These devices, in pretty much exactly the same form as today, have been in continuous production under dozens of different brand names since at least around the year 2000. They appear, for example, in Radio Shack catalogs from those years. Similar devices, in “cathedral radio”-style cases, have been in production since the late 1980s. Virtually all of them feature this exact, obviously very low cost, cassette mechanism.
It turns out, it isn’t a recent attempt at making the absolute cheapest possible cassette player (it does work, but sounds about as good as a handheld dictation microcassette machine.) According to that video, it is actually a clone of a cassette mechanism designed long ago for car cassette players by Tanashin, a Japanese company known for its low-cost audio parts.
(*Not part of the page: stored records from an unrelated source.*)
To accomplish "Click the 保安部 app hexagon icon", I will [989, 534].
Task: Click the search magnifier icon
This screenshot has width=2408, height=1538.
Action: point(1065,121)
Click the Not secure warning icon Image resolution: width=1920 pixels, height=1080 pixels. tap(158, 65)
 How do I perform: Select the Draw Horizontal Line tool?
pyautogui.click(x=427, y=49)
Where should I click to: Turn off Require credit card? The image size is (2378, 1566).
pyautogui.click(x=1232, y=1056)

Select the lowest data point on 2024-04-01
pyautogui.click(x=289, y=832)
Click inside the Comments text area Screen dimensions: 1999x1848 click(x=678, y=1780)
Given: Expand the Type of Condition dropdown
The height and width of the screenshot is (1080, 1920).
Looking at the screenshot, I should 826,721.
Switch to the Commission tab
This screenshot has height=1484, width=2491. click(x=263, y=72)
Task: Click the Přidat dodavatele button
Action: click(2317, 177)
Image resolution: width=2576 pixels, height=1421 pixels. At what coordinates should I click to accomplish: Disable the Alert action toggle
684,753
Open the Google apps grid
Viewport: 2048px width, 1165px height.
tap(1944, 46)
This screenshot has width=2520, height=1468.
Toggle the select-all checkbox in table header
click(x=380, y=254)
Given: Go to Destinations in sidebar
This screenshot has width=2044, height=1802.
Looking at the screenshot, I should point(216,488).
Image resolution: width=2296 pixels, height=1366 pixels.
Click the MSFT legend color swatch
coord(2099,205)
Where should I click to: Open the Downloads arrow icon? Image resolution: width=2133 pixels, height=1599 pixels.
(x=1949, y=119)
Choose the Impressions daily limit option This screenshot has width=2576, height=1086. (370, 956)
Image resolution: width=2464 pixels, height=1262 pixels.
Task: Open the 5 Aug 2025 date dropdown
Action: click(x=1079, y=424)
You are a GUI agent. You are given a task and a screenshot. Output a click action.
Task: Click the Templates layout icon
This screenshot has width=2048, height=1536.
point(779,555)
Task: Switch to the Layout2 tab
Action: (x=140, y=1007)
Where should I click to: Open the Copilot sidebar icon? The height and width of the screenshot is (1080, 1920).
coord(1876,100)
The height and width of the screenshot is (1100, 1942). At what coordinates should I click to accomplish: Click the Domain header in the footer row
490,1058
Tanashin, however, has not made any cassette-related equipment since the late 2000s, so any modern device using one of their designs is made by a third party, based on their now-expired patents. (Though it’s likely there were unauthorized clones back when Tanashin was still making them, too.)
I wrote a whole article about this back in February, outlining the reality that, as far anybody with an interest in cassette tapes and players can tell, the only cassette mechanisms still in production anywhere in the world are Tanashin clones from China. That includes the mechanisms inside any boombox, shoebox recorder, or cassette deck you can find today. So I knew that—but I didn’t know that there was this even cheaper mechanism, also a Tanashin design, that somehow migrated from car stereos to the side of cheap tabletop stereos! Do you think Tanashin executives in the 1980s would ever guess their humble designs would essentially outlive the entire cassette industry?
If this doesn’t interest you, it might seem like just a random little story. I guess it is, but I think it’s also a fascinating dispatch from the weird world of global capitalism. Lots of real audio brand names end up on equipment like this—Pyle, Crosley, Emerson, even TEAC—yet the product itself is this sort of unlicensed, almost emergent thing arising out of southern China’s massive industrial ecosystem.
I can see, based on this, how counterfeit parts can end up in the supply chains even for major companies. The motor in that cassette mechanism, for example, is a knock-off too, and virtually every cassette-playing device probably also contains these motors. They may not be illegal per se, but they’re definitely not the real thing.)
At some point I’ll probably revisit some of this, but I’ll leave it here for now. If you have one of these all-in-one stereos, or if you’ve seen them in the store before, now you have a little anecdote about them.